Schreib bitte die Zeilen von der Zeile mit „Click the Keys link in the notice“ bis einschließlich der Zeile mit „Action: 1296,265“ wortgetreu ab.

::::

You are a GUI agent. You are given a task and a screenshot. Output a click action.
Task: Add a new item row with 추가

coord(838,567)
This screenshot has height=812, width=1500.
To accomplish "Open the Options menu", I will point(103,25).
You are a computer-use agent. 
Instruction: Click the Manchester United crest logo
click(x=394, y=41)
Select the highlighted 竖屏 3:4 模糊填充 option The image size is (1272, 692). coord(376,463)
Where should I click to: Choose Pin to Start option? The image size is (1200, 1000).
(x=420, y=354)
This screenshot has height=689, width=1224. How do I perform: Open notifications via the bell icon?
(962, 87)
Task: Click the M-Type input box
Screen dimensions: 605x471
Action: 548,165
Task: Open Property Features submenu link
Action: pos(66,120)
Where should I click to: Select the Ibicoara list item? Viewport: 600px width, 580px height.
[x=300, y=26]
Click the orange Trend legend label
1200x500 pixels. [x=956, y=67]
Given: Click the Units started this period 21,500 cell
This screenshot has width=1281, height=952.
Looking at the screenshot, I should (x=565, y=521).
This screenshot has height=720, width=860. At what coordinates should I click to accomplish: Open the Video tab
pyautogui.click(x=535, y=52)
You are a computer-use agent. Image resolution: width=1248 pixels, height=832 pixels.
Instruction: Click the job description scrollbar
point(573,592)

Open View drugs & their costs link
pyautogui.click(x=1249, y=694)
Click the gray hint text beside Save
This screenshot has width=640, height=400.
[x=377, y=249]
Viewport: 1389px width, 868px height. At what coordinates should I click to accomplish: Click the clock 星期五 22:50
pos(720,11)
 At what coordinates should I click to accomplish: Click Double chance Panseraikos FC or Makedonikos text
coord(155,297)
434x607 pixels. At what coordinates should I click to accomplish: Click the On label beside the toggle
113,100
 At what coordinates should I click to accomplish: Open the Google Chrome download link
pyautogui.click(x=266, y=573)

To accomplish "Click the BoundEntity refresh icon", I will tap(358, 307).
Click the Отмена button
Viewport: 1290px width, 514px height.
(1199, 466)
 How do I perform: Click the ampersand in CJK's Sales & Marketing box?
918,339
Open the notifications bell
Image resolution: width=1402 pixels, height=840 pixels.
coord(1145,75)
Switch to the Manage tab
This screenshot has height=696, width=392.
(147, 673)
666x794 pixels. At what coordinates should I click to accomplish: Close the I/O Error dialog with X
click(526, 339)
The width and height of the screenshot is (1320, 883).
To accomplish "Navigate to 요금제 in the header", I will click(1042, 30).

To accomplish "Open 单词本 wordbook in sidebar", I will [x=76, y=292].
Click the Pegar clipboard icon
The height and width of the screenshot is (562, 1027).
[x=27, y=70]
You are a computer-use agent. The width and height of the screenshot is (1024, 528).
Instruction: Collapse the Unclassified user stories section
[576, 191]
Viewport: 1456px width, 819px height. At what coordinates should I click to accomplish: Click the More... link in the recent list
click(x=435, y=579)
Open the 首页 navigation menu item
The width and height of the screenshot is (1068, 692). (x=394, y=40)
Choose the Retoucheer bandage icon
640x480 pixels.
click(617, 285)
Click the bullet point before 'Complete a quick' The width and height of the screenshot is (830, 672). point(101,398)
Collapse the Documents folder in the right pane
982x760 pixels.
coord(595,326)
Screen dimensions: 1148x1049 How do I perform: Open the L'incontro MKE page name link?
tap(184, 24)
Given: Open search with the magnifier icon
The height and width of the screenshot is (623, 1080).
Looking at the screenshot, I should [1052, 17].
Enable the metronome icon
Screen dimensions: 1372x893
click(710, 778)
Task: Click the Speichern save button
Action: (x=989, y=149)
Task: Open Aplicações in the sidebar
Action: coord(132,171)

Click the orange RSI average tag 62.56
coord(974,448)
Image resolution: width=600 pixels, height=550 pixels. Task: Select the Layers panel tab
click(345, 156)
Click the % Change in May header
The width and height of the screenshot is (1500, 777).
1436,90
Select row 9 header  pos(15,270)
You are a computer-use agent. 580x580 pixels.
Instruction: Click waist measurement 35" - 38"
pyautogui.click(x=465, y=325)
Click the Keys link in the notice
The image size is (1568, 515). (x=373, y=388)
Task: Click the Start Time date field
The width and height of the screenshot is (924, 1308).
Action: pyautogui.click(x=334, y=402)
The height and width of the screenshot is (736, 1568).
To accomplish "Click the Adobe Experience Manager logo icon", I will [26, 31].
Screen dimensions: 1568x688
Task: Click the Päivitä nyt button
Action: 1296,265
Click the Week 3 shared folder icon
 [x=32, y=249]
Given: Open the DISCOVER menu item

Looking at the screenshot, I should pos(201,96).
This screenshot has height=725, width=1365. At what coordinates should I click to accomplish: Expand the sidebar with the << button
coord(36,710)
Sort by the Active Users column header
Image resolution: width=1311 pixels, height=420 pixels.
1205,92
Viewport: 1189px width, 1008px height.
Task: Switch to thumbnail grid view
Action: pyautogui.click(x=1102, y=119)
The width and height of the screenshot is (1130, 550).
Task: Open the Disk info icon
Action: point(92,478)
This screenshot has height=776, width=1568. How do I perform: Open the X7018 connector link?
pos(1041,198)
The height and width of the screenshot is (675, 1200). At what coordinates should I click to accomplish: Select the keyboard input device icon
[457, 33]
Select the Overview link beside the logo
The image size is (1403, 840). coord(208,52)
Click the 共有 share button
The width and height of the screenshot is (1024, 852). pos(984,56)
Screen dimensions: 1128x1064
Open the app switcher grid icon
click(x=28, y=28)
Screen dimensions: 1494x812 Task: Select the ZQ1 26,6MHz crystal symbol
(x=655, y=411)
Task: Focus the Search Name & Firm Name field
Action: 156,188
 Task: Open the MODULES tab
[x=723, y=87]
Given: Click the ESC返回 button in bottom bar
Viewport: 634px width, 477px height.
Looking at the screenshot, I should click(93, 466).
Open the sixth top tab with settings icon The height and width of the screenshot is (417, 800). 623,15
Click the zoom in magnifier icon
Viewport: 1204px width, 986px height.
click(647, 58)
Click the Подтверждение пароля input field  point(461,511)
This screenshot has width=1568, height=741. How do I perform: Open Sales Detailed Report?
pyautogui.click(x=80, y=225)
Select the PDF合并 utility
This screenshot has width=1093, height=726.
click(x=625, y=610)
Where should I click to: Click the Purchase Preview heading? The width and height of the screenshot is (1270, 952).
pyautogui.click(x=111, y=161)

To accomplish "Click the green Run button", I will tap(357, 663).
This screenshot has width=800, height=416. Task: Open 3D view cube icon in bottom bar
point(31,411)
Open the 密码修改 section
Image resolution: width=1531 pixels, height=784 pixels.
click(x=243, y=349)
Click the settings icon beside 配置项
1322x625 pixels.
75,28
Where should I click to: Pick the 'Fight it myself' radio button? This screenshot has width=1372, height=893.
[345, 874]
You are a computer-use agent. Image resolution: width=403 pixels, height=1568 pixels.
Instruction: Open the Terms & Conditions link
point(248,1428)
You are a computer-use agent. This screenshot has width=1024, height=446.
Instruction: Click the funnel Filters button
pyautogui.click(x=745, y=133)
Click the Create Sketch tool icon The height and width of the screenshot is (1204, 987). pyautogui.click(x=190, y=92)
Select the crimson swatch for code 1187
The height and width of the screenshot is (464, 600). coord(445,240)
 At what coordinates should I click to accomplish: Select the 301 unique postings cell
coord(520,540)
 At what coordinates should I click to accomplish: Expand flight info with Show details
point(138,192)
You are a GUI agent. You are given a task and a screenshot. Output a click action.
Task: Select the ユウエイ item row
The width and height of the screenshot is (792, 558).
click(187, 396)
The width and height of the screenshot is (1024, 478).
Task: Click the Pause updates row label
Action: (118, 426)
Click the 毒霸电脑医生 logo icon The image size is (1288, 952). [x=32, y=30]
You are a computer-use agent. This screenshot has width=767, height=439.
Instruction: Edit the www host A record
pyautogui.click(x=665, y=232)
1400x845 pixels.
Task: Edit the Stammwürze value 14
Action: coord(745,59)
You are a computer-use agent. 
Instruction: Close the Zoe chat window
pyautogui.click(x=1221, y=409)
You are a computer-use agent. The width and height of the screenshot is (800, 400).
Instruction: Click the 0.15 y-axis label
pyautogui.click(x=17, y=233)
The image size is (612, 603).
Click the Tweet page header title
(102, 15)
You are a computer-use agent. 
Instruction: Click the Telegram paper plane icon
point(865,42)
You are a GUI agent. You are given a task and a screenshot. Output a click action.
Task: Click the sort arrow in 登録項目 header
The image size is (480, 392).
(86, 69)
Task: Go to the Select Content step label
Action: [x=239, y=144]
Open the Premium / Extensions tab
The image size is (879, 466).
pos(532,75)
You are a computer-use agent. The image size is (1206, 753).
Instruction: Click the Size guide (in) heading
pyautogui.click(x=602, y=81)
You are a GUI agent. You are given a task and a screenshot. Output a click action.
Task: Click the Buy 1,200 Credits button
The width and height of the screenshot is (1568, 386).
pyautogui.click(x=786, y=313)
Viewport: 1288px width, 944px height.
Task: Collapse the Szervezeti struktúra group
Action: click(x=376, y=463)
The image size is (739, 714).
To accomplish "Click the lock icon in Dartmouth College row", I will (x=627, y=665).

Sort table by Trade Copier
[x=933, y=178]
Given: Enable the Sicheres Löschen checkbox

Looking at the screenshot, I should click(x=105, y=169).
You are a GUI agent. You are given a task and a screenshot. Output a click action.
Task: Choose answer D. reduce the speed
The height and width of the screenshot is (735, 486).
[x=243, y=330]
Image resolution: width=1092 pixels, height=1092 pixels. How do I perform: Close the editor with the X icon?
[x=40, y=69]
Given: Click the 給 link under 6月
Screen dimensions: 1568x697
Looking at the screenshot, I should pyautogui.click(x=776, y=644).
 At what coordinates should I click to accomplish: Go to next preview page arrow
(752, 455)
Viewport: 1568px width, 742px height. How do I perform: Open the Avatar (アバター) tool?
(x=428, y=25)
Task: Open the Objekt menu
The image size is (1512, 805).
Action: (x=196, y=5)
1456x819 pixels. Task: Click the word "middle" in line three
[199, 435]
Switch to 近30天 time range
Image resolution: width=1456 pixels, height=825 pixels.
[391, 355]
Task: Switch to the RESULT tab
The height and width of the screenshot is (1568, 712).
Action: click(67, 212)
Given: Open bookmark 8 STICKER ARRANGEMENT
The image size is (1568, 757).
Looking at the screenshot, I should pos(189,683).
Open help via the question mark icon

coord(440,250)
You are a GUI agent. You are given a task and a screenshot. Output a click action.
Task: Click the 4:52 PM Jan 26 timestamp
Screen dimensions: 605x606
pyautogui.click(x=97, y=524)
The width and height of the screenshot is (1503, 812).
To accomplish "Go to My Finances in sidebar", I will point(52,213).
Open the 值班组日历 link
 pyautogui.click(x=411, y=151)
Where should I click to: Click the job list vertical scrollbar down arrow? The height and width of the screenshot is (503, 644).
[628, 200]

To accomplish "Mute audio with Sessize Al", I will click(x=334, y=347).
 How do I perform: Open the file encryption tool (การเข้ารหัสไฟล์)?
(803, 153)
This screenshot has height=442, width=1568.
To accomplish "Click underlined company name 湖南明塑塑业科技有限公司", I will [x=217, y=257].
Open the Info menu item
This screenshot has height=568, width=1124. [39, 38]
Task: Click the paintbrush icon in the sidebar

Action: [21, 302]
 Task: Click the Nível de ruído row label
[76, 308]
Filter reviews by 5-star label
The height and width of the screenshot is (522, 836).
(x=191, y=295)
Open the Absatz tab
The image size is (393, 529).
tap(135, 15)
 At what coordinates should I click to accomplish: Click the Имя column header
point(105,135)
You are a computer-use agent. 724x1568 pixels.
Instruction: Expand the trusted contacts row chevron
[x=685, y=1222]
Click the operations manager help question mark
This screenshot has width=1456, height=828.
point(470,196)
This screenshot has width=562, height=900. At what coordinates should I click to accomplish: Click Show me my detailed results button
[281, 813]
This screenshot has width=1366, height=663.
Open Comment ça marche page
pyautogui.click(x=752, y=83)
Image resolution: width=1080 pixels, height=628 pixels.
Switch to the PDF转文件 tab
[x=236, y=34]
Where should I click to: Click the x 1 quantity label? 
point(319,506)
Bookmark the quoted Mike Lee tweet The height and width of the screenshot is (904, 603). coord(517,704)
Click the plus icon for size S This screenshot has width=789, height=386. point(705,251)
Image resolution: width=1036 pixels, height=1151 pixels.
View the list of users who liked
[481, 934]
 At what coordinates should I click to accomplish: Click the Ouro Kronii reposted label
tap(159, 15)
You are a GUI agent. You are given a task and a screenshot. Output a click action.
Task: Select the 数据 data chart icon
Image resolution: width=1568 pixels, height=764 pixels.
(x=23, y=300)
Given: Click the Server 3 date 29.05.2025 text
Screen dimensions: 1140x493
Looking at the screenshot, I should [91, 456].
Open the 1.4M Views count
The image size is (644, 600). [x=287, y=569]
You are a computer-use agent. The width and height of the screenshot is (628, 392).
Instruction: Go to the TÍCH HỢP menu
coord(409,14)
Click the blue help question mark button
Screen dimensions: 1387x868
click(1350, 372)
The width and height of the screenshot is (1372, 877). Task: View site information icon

::::

- Fertige Übung -
Click the Keys link in the notice
The image size is (1568, 515). (x=373, y=388)
Task: Click the Start Time date field
The width and height of the screenshot is (924, 1308).
Action: pyautogui.click(x=334, y=402)
The height and width of the screenshot is (736, 1568).
To accomplish "Click the Adobe Experience Manager logo icon", I will [26, 31].
Screen dimensions: 1568x688
Task: Click the Päivitä nyt button
Action: 1296,265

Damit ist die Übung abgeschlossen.